Source code for halotools.mock_observables.radial_profiles.radial_profile_3d

r""" Module containing the `~halotools.mock_observables.radial_profile_3d` function
used to calculate radial profiles as a function of 3d separation.
"""
from __future__ import absolute_import, division, print_function, unicode_literals

import numpy as np
import multiprocessing
from functools import partial

from .radial_profiles_helpers import (bounds_check_sample2_quantity,
    get_normalized_rbins, enforce_maximum_search_length_3d)
from .engines import radial_profile_3d_engine

from ..mock_observables_helpers import get_num_threads, get_period, enforce_sample_respects_pbcs
from ..pair_counters.mesh_helpers import (_set_approximate_cell_sizes,
    _cell1_parallelization_indices, _enclose_in_box)
from ..pair_counters.rectangular_mesh import RectangularDoubleMesh

np.seterr(divide='ignore', invalid='ignore')  # ignore divide by zero in e.g. marked_counts/counts

__author__ = ('Andrew Hearin', )
__all__ = ('radial_profile_3d', )



[docs]
def radial_profile_3d(sample1, sample2, sample2_quantity,
        rbins_absolute=None, rbins_normalized=None, normalize_rbins_by=None,
        return_counts=False, period=None, num_threads=1,
        approx_cell1_size=None, approx_cell2_size=None):
    r""" Function used to calculate the mean value of some quantity in ``sample2``
    as a function of 3d distance from the points in ``sample1``.
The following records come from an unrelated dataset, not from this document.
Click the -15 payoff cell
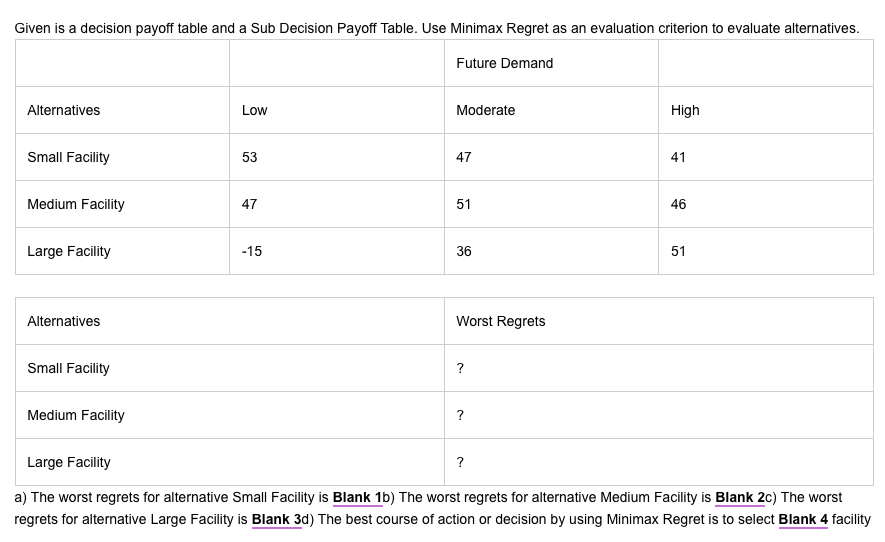Screen dimensions: 885x542 336,251

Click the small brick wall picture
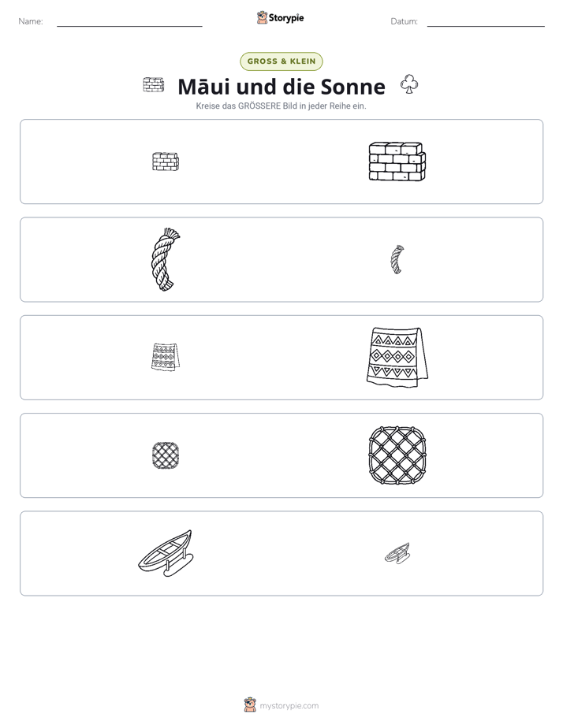166,162
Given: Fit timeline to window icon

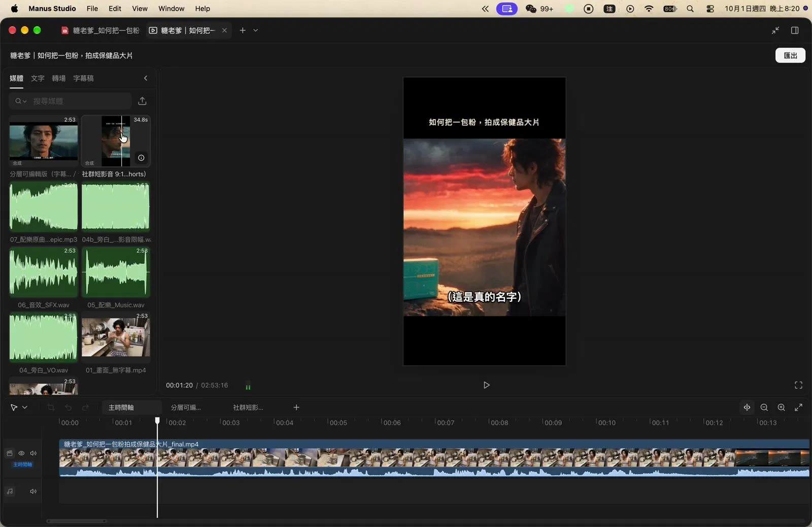Looking at the screenshot, I should click(799, 407).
    As illustrated in the Examples section below,
    and also in :ref:`halo_catalog_analysis_tutorial2`,
    the ``normalize_rbins_by`` argument allows you to
    optionally normalize the 3d distances according to
    some scaling factor defined by the points in ``sample1``. The documentation below
    shows how to calculate the mean mass accretion rate of ``sample2`` as a function
    of :math:`r / R_{\rm vir}`, the Rvir-normalized halo-centric distance from points in ``sample1``.

    Note that this function can also be used to calculate number density profiles
    of ``sample2`` points as a function of halo-centric distance
    from ``sample1`` points. If you are only interested in number counts,
    you can pass in any dummy array for the input ``sample2_quantity``,
    and set the ``return_counts`` argument to True.
    See the Examples below for an explicit demonstration.

    Parameters
    -----------
    sample1 : array_like
        Length-*Npts1 x 3* numpy array containing 3-D positions of points.
        See the :ref:`mock_obs_pos_formatting` documentation page, or the
        Examples section below, for instructions on how to transform
        your coordinate position arrays into the
        format accepted by the ``sample1`` and ``sample2`` arguments.
        Length units are comoving and assumed to be in Mpc/h, here and throughout Halotools.

    sample2 : array_like, optional
        Length-*Npts2 x 3* array containing 3-D positions of points.

    sample2_quantity: array_like
        Length-*Npts2* array containing the ``sample2`` quantity whose mean
        value is being calculated as a function of distance from points in ``sample1``.

    rbins_absolute : array_like, optional
        Array of length *Nrbins+1* defining the boundaries of bins in which
        mean quantities and number counts are computed.

        Either ``rbins_absolute`` must be passed,
        or ``rbins_normalized`` and ``normalize_rbins_by`` must be passed.

        Length units are comoving and assumed to be in Mpc/h, here and throughout Halotools.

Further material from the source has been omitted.